Due to history and bad practices, working with the fields in an HTTP message can be challenging. Unfortunately this makes the configuration for these more intricate.

The general case, where there is a single field with a single value it straight forward. A field extractor (such as proxy-req-field) can be used to get the value, and a field directive (such as proxy-req-field) to change it.

Some fields are defined to be multi-valued in which case the field value is really a list. On the other hand, there are exceptions to this as well, most notably Set-Cookie which, while multi-valued, does not follow the standard mechanism.

To handle all of these cases, the extension field of the field extractors can be used to force the field to be handled either by value or by field. In both cases the result is a tuple to which the standard with tuple handling can be used.

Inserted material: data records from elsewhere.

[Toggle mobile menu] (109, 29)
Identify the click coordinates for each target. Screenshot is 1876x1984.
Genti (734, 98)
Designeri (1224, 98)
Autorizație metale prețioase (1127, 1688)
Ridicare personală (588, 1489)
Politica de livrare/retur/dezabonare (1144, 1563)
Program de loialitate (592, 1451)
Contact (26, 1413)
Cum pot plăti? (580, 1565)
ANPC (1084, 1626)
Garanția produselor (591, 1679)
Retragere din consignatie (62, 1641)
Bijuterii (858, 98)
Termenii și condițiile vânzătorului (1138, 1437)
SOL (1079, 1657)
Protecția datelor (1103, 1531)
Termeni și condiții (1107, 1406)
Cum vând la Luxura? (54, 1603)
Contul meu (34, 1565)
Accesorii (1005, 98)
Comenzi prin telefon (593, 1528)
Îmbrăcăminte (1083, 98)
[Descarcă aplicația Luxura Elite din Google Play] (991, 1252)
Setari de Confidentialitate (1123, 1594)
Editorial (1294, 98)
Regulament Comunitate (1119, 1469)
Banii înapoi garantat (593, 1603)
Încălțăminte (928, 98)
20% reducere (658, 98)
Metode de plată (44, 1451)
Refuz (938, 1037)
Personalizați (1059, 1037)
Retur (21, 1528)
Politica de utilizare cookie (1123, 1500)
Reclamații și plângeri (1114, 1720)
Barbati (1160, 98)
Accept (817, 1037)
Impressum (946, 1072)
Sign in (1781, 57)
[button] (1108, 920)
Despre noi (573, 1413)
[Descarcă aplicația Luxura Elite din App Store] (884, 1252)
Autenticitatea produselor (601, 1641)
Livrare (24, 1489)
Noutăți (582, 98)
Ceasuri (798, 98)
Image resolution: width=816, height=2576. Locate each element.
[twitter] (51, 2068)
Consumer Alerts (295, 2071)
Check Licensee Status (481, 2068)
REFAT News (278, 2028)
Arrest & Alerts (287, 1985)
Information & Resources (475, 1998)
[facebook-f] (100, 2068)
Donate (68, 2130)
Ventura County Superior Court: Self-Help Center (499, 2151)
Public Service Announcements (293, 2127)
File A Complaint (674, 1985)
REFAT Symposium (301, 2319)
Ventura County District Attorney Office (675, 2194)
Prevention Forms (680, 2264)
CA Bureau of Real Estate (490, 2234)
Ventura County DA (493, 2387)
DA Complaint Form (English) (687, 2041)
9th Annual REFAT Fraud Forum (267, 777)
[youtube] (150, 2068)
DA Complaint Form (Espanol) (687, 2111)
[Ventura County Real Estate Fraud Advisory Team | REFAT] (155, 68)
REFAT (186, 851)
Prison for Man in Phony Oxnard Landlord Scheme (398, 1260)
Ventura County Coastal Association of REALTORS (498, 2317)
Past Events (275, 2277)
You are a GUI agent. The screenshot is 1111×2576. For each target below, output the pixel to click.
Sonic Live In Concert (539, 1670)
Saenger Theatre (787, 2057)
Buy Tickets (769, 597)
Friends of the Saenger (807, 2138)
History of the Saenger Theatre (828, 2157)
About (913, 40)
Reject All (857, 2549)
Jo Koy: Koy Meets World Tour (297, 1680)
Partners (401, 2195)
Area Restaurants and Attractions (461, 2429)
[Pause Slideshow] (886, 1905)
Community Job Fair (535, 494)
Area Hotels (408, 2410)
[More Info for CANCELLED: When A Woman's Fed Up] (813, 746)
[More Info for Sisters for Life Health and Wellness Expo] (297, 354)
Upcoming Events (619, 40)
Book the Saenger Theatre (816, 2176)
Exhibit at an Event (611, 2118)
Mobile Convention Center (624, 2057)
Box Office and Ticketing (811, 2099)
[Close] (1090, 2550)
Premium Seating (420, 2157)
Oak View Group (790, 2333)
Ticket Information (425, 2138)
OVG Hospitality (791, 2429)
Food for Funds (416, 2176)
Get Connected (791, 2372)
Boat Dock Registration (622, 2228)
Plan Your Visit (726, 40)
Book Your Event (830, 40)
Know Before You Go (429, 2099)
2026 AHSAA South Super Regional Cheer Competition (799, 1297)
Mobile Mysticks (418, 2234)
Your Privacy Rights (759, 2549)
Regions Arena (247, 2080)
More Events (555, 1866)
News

In addition, if the field is handled by field, there is special support in the corresponding field directive to modifying that specific field in the message.

For illustrative purposes, the examples will use the upstream response (“ursp”) extractors and directives, but all of this applies to the client request (“creq”), proxy request (“preq”), and proxy response (“prsp”) extractors and directives in exactly the same way.

In the case of single valued field such as “Server” fields, the value is extracted using ursp-field<Server>` and can be changed with the directive ``ursp-field<Server>. Here is an example that looks at the “Transfer-Encoding” field to check for chunked encoding

with: upstream-field<Transfer-Encoding>
select:
-  match<nc>: "chunked"
   do:
      # ... whatever

Another example is setting the “Server” field to “TxnBox-Enhanced-Server” if it is not already set

upstream-field<Server>: [ upstream-field<Server> , { else: "TxnBox-Enhanced-Server" } ]

Finally, for fields like “Set-Cookie”, handling must be done by the actual fields in the message header. Here is an example that walks the “Set-Cookie” fields and if the domain is set to “example.one”, that specific field is removed.

with: upstream-rsp-field<Set-Cookie>
for-each:
-  with: ...
   select:
   -  contains<nc>: "Domain=example.one;"
      do:
      -  upstream-field<...>: NULL

The notation “…” is a reference to the active feature, just as it as an extractor. Not all directives support this - if one does, this is noted in the deescription along with the associated extractor(s) that extract a corresponding active feature. In particular, a field directive of this form can only be used with an active feature by the corresponding extractor. In this case, ua-req-field<...> would be invalid, only upstream-rsp-field<...> will work because the active feature was extracted by the upstream-rsp-field extractor.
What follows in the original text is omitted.